Put a circle in the rectangular coordinate system.

Let (x_0, y_0) be a point on a circle. The tangent line at (x_0, y_0) is a line intersects the circle at (x_0, y_0) only.

Let’s first find a function y=kx+m that represents the line.

From circle’s equation x^2+y^2=r^2, we have

y^2=r^2-x^2

Since the line intersects the circle at (x_0, y_0) only,

r^2-x^2=(kx+m)^2

has only one solution.

That means

k^2x^2+x^2+2kmx+m^2-r^2 =0

has only one solution. i.e., its discriminant

(2km)^2-4(k^2+1)(m^2-r^2)=0\quad\quad\quad(1)
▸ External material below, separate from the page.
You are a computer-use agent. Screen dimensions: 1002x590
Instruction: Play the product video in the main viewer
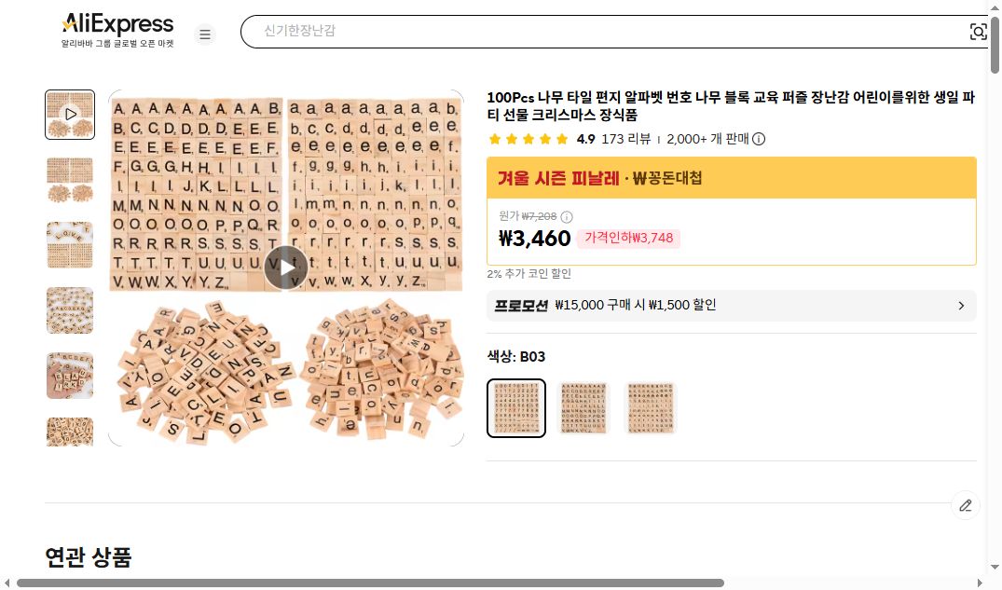coord(286,267)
By the definition of slope,

kx+m-y_0 = k(x-x_0).

It follows that

m =y_0-kx_0\quad\quad\quad(2)

Substitute (2) into (1) and solve for k gives

k = \frac{-x_0}{y_0}\quad\quad\quad(3)

The slope of line connecting (0, 0) and (x_0, y_0) where x_0 \neq 0 is \frac{y_0}{x_0}.

Since \frac{-x_0}{y_0}\cdot \frac{y_0}{x_0} = -1, the tangent line is perpendicular to the line connecting (0, 0) and (x_0, y_0).

Substitute (3) into y = k x +m, we have

y=-\frac{x_0}{y_0} x + m\quad\quad\quad(4).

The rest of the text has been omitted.